## PROBLEMA SCRITTO
Rispondi alle seguenti domande sul testo riportato.
(a) Chi ha annunciato la "megavendetta"?
(b) Quale incarico lascerà molto probabilmente Roberto Garofoli?
(c) Da chi era stato nominato Garofoli al vertice della struttura del Mef?

Da Nava a Garofoli. La guerra contro chi fa prevalere i numeri sulla fedeltà è un danno per la credibilità di un paese

Si inizia a manifestare la “megavendetta” annunciata dal portavoce del presidente del Consiglio Rocco Casalino e preparata attraverso una campagna di demolizione personale della stampa vicina al M5s. Molto probabilmente, dopo che questa faticosa e accidentata manovra arriverà in porto, Roberto Garofoli lascerà il posto di capo di gabinetto del ministro dell’Economia. Le modalità saranno, come come funziona per chi lavora per le istituzioni, quelle delle dimissioni volontarie anche se in realtà si tratta di un defenestramento. Il magistrato, nominato al vertice della struttura del Mef da Pier Carlo Padoan, è stato confermato in quel ruolo Giovanni Tria (una scelta apprezzata dal presidente della Repubblica). Le motivazioni dell’avvicendamento non vanno cercate nelle accuse di conflitto d’interessi per una norma a favore della Croce rossa o per le attività della casa editrice della moglie. La campagna di delegittimazione è il punto di caduta della guerra ai “pezzi di merda del Mef” (Casalino dixit), accusati di “mettere i bastoni tra le ruote al governo del cambiamento”.

## DATI
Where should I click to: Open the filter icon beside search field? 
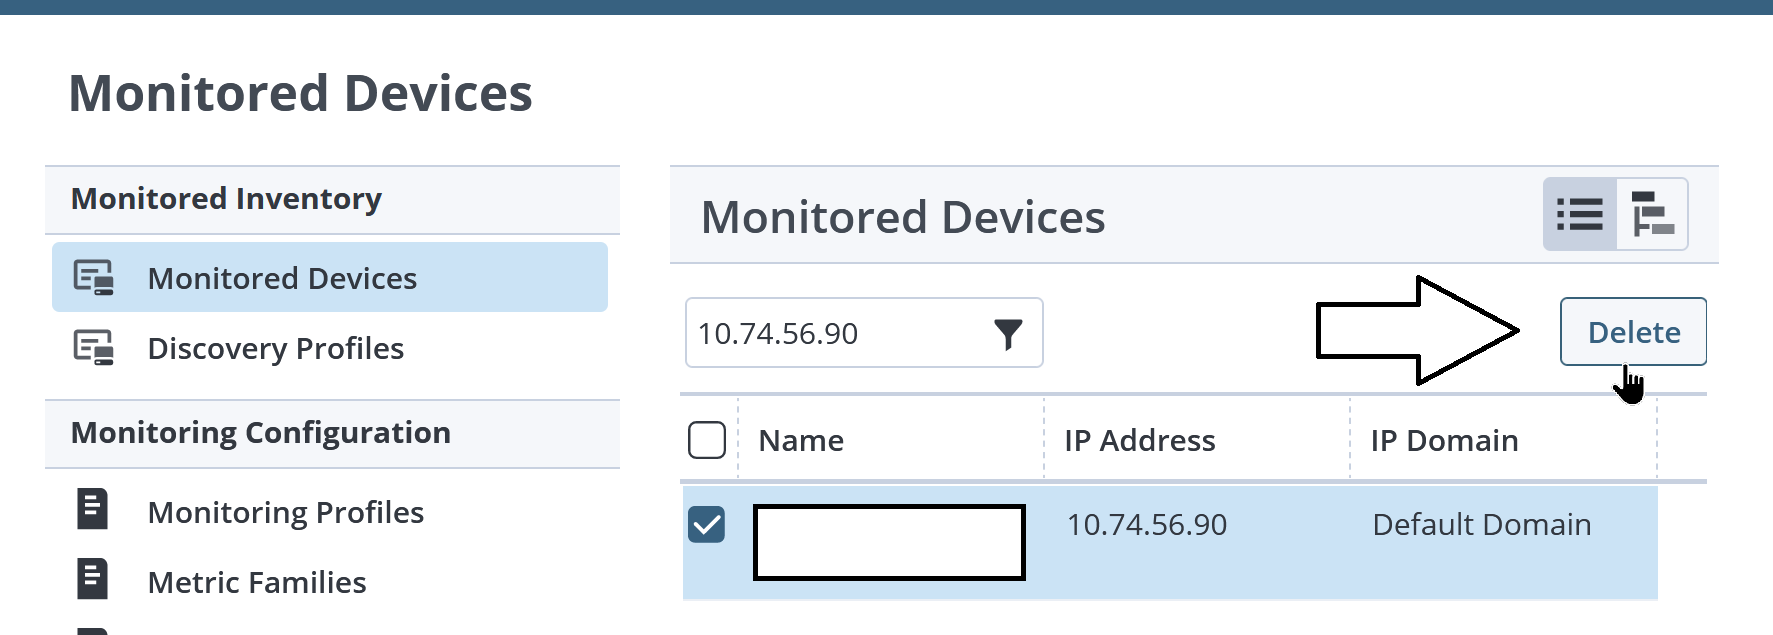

## RISPOSTA SCRITTA
(a) Rocco Casalino, portavoce del presidente del Consiglio.
(b) Quello di capo di gabinetto del ministro dell'Economia.
(c) Da Pier Carlo Padoan.